- **Task details**
Copy everything in the material from the line containing "Click the Recenzent A label" down to the end, word for word. Leave out the pictures.
Start
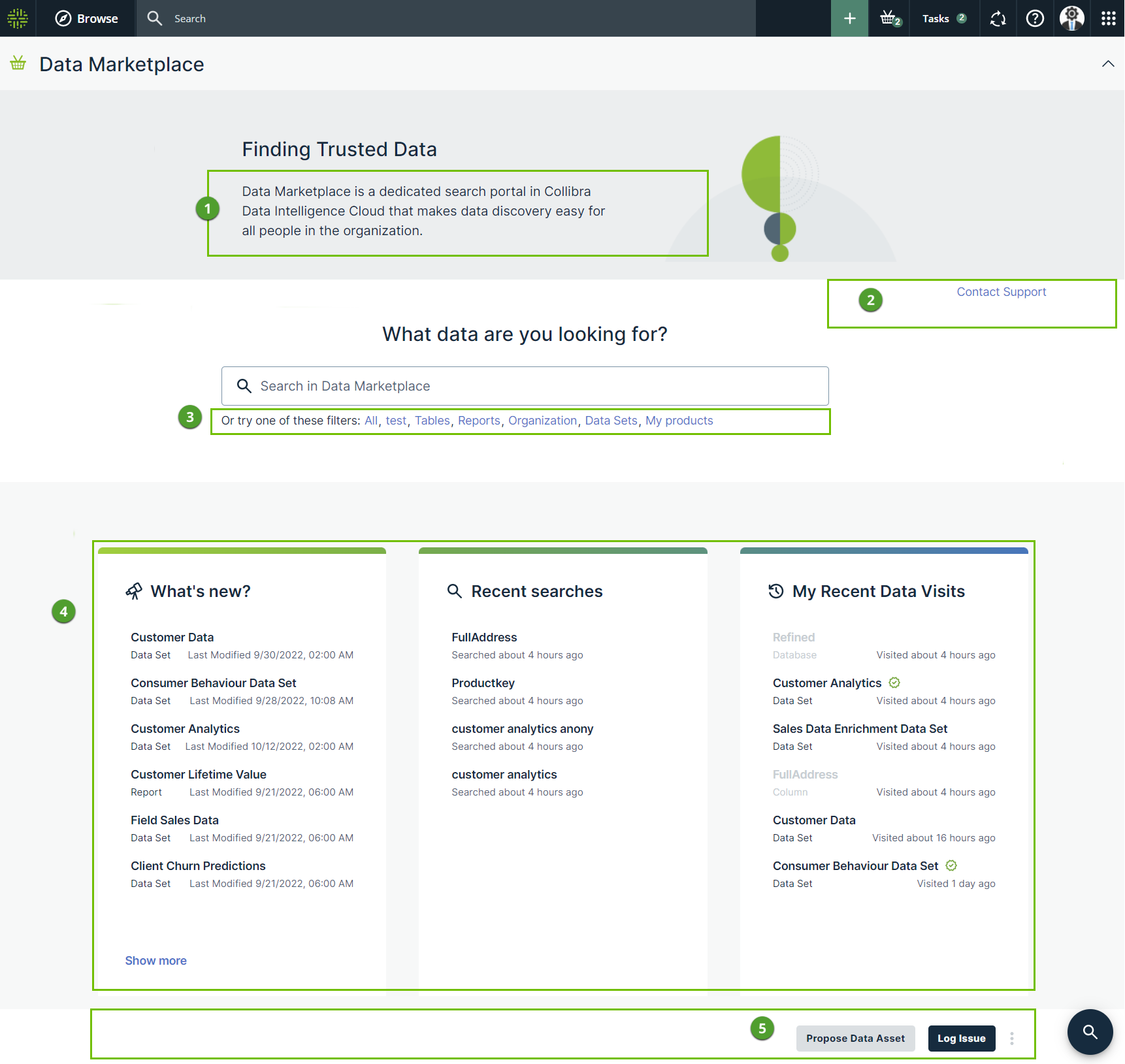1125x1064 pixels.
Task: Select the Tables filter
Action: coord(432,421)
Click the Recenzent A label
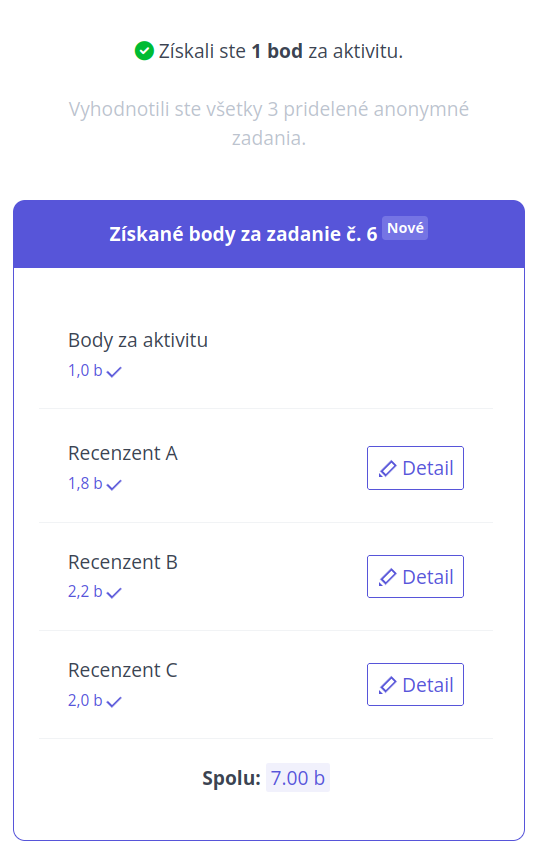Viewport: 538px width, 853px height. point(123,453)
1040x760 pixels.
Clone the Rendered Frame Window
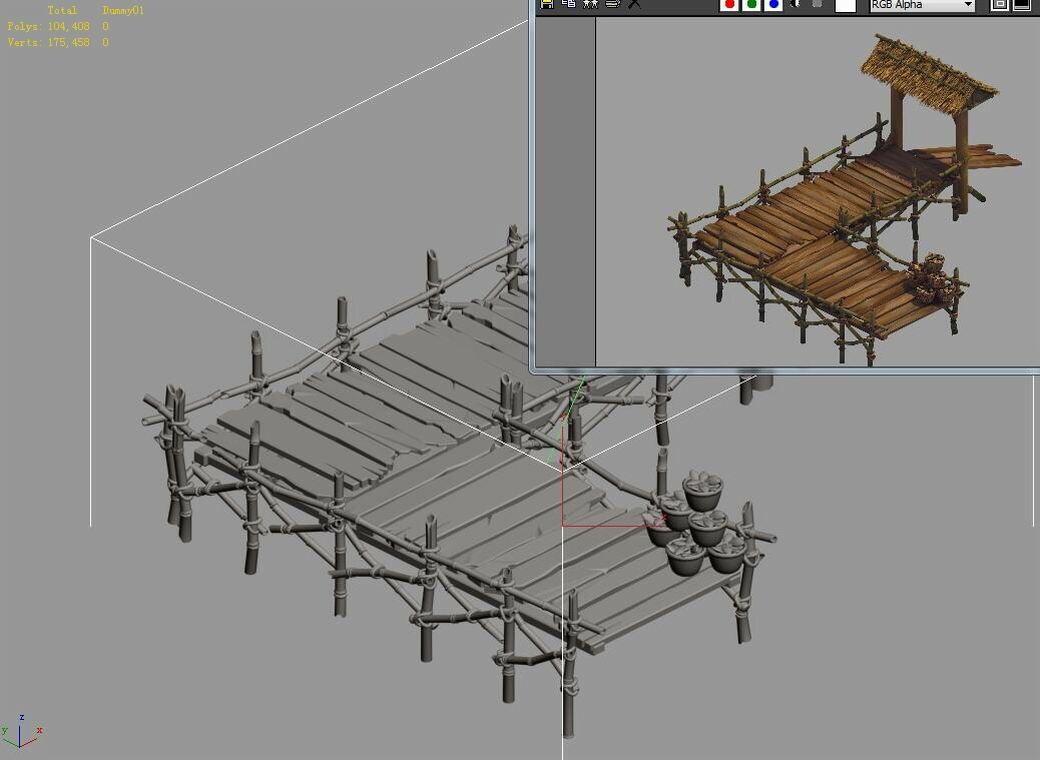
End
- **Task solution**
Click the Recenzent A label
Viewport: 538px width, 853px height. point(123,453)
1040x760 pixels.
Clone the Rendered Frame Window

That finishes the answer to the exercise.